View Single Post
 
Old Nov 10, 2019, 10:03 PM
Lilly2 Lilly2 is offline
Account Suspended
 
Member Since: Oct 2019
Location: You'll never know
Posts: 940
Even my intrusive thoughts are dissociated. I see my alter's pain and faintly feel it myself. I see my alter's memory, not my own. But it hurts me, too.

I experience "vicarious trauma" through my alters, but if my alters went through the rest of the abuse, and I only remember fragmented pieces of it happening to me, that becomes scary - almost too much to handle.

I don't wanna go to therapy. It winds up being more painful whenever the therapy subdues my/our emotions, disbelieves DID/alters, doesn't understand the role of every alter, and doesn't hear my own voice apart from the alters' voices. I also feel victim-blamed and victim-shamed sometimes. It adds to the weight I'm already experiencing from the trauma. Why subdue what I'm trying to share? Why focus solely on coping skills when the way for me TO COPE is to share what I've experienced, share what my alters have experienced, share what intrusive thoughts are. I've contained them long enough!
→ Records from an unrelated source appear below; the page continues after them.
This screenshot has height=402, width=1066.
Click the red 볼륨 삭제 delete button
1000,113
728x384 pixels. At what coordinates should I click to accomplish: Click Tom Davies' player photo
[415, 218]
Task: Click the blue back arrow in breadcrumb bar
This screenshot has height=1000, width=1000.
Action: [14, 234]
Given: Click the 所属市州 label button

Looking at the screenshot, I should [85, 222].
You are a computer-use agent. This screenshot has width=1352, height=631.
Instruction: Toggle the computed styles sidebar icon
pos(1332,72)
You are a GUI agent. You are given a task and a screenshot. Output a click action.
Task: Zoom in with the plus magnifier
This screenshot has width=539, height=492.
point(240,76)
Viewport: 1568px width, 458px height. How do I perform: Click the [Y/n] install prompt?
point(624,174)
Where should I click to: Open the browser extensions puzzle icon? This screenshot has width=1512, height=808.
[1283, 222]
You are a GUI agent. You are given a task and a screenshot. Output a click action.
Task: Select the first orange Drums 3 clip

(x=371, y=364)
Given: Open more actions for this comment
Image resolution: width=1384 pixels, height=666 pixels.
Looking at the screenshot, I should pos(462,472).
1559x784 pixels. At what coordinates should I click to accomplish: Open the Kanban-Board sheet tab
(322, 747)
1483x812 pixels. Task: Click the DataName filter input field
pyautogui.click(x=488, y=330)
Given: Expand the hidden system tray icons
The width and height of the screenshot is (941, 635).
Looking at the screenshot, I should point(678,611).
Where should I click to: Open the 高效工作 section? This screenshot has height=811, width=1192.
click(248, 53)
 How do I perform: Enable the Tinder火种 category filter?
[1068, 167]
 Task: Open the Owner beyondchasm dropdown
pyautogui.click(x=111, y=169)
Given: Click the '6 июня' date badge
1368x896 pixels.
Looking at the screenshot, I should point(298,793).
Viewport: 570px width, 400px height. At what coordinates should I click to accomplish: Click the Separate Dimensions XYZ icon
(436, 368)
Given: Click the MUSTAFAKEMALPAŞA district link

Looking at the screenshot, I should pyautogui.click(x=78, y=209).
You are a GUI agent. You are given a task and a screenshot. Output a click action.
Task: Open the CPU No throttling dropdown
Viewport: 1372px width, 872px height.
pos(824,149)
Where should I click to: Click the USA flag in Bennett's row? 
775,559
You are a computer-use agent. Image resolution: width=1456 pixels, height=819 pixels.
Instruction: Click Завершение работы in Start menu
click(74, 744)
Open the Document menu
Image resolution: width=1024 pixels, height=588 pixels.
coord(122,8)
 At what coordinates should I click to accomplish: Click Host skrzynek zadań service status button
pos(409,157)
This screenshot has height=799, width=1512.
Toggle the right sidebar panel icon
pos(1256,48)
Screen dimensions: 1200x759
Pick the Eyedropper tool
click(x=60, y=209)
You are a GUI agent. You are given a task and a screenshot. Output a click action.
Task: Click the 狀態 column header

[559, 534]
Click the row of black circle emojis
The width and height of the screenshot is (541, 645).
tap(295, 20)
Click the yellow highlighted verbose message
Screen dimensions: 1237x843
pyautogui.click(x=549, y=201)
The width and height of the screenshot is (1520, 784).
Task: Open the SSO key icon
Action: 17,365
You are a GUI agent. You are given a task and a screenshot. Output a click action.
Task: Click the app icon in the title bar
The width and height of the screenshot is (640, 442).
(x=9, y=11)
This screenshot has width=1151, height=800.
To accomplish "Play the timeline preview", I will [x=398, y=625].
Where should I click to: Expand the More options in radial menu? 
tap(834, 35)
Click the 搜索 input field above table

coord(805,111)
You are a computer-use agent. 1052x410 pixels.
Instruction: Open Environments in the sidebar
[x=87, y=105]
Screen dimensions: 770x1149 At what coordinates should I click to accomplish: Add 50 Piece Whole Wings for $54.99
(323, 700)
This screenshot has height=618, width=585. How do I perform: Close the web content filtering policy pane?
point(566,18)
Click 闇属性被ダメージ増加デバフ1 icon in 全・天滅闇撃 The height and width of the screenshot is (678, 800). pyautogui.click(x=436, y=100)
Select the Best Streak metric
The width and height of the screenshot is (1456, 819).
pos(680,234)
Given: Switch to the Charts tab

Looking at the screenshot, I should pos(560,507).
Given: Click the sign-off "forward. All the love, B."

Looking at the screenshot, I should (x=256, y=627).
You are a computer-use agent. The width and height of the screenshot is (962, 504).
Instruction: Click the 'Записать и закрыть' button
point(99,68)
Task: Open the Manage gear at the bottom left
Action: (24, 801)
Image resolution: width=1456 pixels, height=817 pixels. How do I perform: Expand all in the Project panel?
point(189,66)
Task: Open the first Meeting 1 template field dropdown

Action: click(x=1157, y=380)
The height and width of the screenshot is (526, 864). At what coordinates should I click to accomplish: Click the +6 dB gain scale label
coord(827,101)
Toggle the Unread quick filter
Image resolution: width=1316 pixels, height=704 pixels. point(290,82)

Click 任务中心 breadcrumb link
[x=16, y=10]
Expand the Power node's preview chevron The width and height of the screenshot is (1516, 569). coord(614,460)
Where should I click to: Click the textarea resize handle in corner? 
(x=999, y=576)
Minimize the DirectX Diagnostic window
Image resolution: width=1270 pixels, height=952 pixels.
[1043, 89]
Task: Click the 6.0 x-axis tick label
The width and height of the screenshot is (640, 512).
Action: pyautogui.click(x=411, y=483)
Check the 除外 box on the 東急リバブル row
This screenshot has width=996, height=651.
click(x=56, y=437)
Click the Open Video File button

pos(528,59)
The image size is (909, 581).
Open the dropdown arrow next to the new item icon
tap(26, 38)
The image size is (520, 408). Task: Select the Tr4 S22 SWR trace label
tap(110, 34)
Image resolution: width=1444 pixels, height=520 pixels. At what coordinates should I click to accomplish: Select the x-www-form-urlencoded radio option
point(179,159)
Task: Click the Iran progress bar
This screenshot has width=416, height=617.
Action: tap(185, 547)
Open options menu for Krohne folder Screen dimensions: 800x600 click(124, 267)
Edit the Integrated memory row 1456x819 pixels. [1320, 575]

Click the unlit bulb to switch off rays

It's easier to share them online here. But it's also painful to be alone in my apartment while feeling all these emotions and seeing all these alters inside my head getting upset.

I'm not schizophrenic or psychotic, but it feels that way sometimes - and it may sound that way to others. If my alters are me (which I know they are), then the body I have housing all of us struggles to feel emotion or express it. It's easier to envision it inside, but to put words to it instead.

The betrayal wounds are even more painful. Why? --that's the question we keep asking ourselves. Why did this happen to me/us? Why did my life fall apart afterward? Why did I lose so much from this? Why am I still here? Why am I still feeling all of this, as if it just happened yesterday? Why do these feelings arise around the same time every year? Why can't I remember for myself? Why can't I just have only PTSD? Why can't I just have no mental illness for that matter? Why?